If the ping test indicates that your PC and your Ethernet switch support jumbo frames, the next step is to see if WARPLab works with jumbo frames. When node objects are first set up in a WARPLab script, they run a test with their associated boards to see what maximum payload size can be supported. First, re-run the wl_setup function in M_Code_Reference and select that you would like to enable jumbo frame support. Next, ensure one WARP board is programmed with the WARPLab bitstream and configured with DIP switch '0'. Then, copy and paste the following lines to the MATLAB command line:

clear;
node = wl_initNodes(1);
disp(node.transport.maxPayload)

This will display the payload size the WARPLab has configured itself to use. For one of our PCs, this value returns as 8960, showing the jumbo frame support is correctly working.

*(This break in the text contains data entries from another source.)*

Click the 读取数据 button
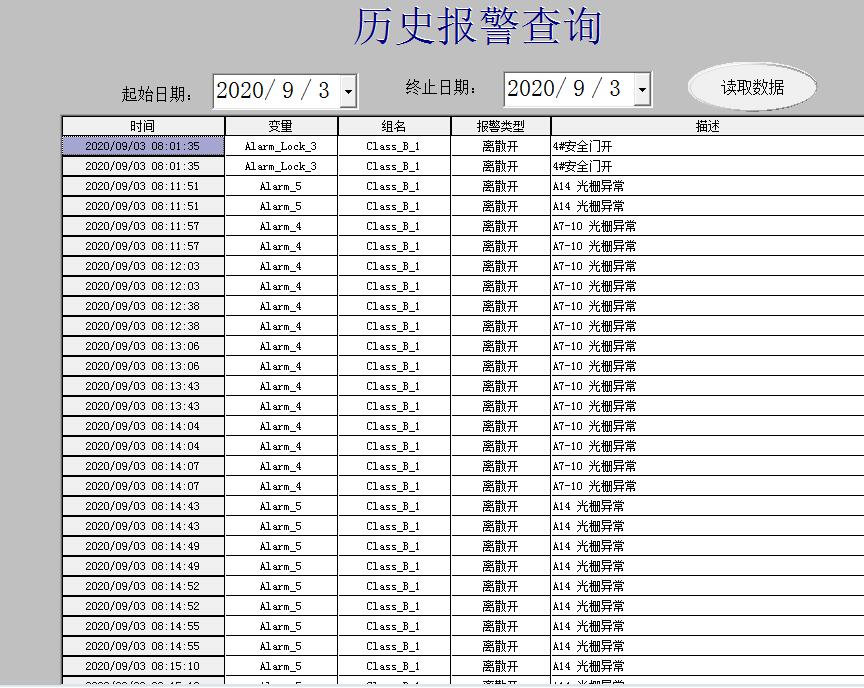Viewport: 864px width, 688px height. [752, 87]
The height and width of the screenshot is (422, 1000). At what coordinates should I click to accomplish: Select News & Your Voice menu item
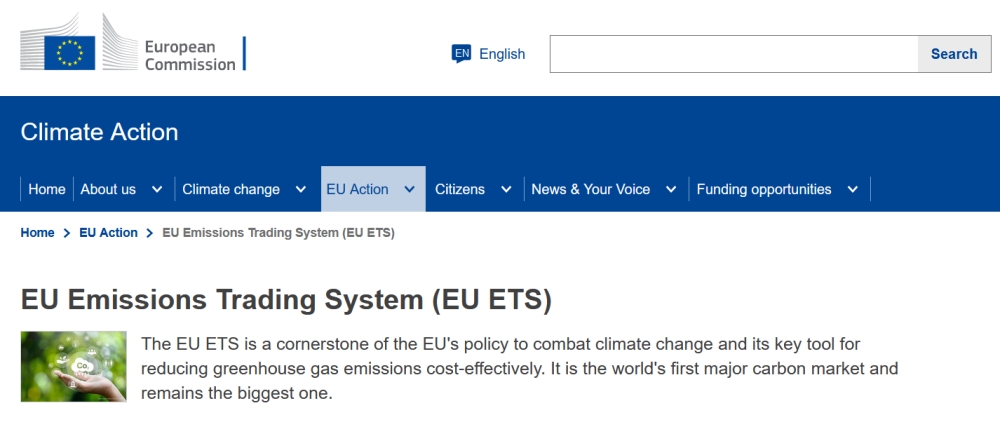click(590, 189)
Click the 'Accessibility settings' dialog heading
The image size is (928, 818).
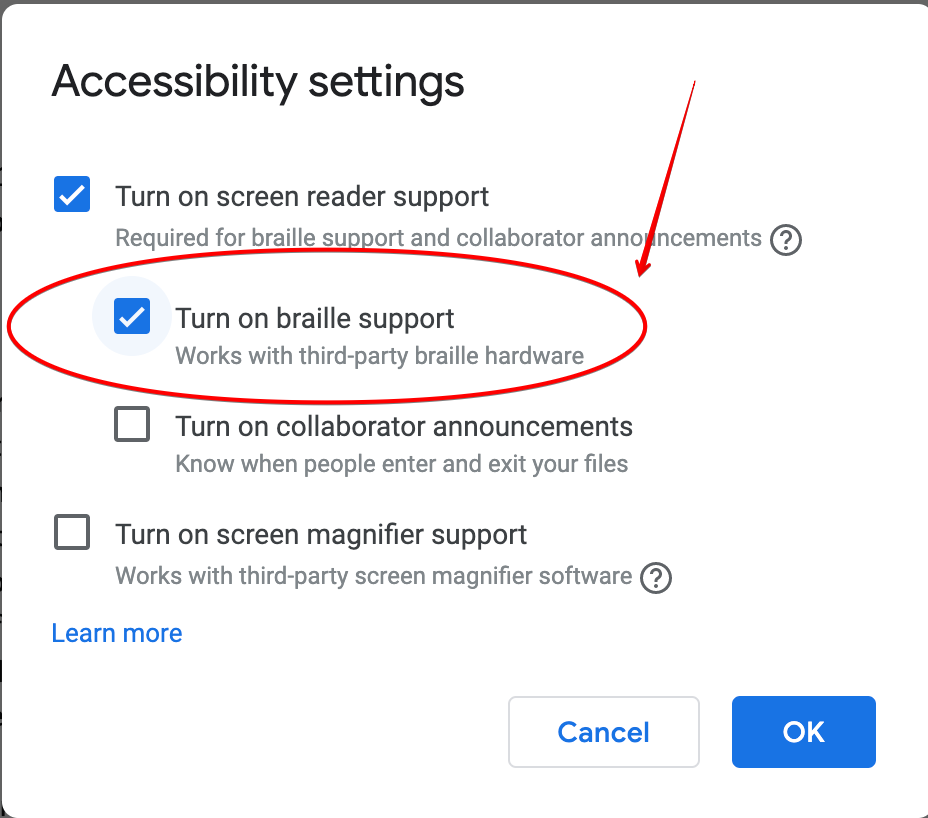(x=258, y=81)
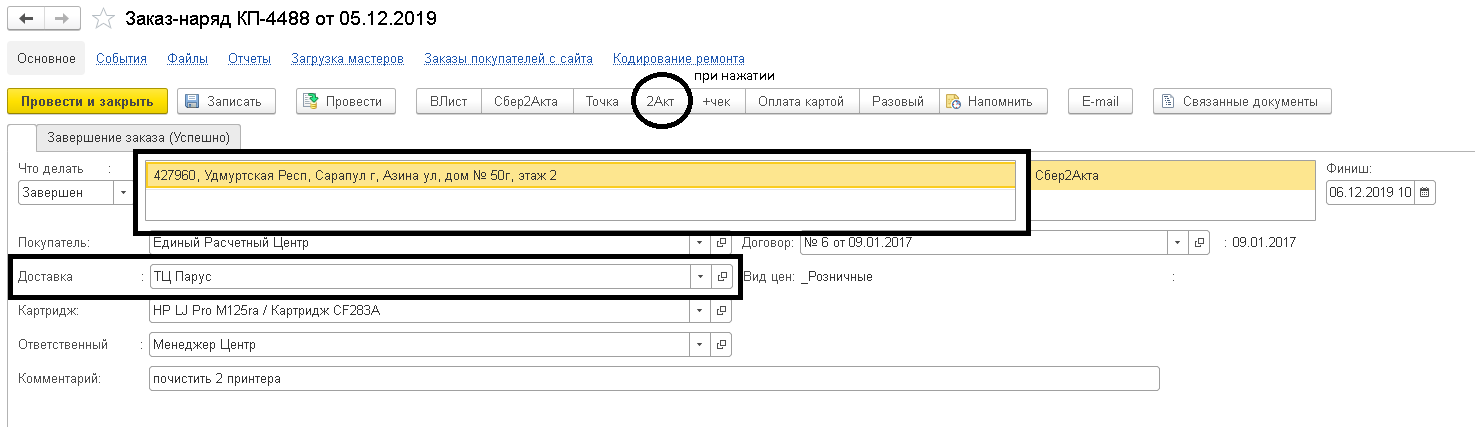Expand the Что делать dropdown
This screenshot has height=427, width=1475.
coord(124,193)
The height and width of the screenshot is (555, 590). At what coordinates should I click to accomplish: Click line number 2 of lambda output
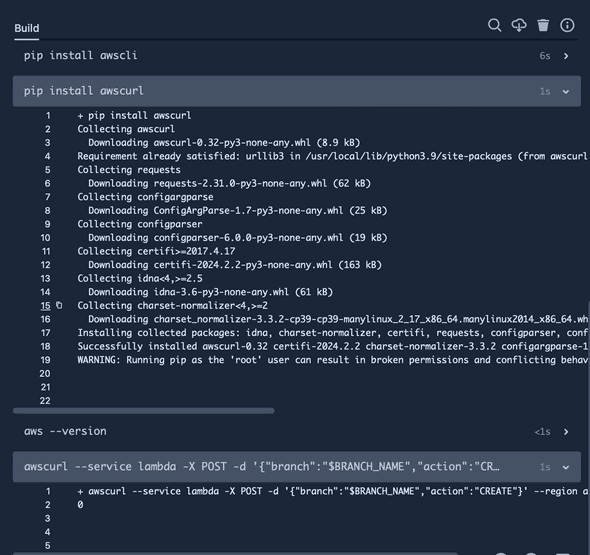coord(47,505)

Known Hardware Compatibility

It is impossible to form a definitive list of hardware that is compatible with jumbo frame support, but we will maintain a list of observed setups and their compatibility. If you try jumbo frames and have a hardware setup that does or does not work with them, please post to the WARP forums so we can add them to the list.

Known Compatible:

  • Dell workstation, Windows 7 64-bit, Intel(R) 82573LB NIC
  • Netgear GS105 gigabit switch

Known Partially Compatible:

  • Apple 2013 Macbook Pro, OSX 10.8.3, Apple Thunderbolt to Gigabit Ethernet Adapter
    • Appears to have a "hidden" MTU maximum around 8000, despite the GUI letting you choose 9000.
  • Apple 2011 Mac Mini, OSX 10.8.3, Broadcom 57765-B0
    • Appears to work for MTU < 7000. There were problems with larger MTUs, but those problems may be attributed to a bad switch.

Known Incompatible:

  • Dell workstation, Windows 7 64-bit, Broadcom NetXtreme Gigabit Ethernet BCM5755
  • Apple 2010 Macbook Pro, OSX 10.8.3, Broadcom 5764-B0

pnet Toolbox

By default, WARPLab will use built-in java routines for performing network I/O. pnet, a custom UDP mex toolbox for matlab, is also supported, but the latest version is required. pnet can offer modestly higher performance than the built-in java routines, but the usage of WARPLab is otherwise identical. Note: these performance gains are negligible for jumbo frame packets near 9000 bytes on length. If you want to use pnet, please perform the following steps:

  1. Install the updated pnet IP/UDP toolbox for MATLAB
    1. Checkout the source from /PlatformSupport/pnet (or svn co http://warpproject.org/svn/WARP/PlatformSupport/pnet)
      • The repository contains a compiled binary for Windows 7 64-bit
      • For other platforms, compile the pnet mex function
    2. Add the pnet folder to your MATLAB path. The pnet folder should contain pnet.m and th pnet.mex binary (i.e. pnet.mexw64)
    3. Verify pnet is recognized by running pnet('version'); on the MATLAB command line. The output should print the version number.
    4. Re-run the wl_setup function in M_Code_Reference. The final prompt will be to select which type of transport you want to use. If you have added a compatible, compiled pnet to your path, the script will list it as an option you can select. Note: simply re-running 'wl_setup' and selecting java is sufficient for switching back to the built-in java routines. You do not need to explicitly remove pnet from your MATLAB path.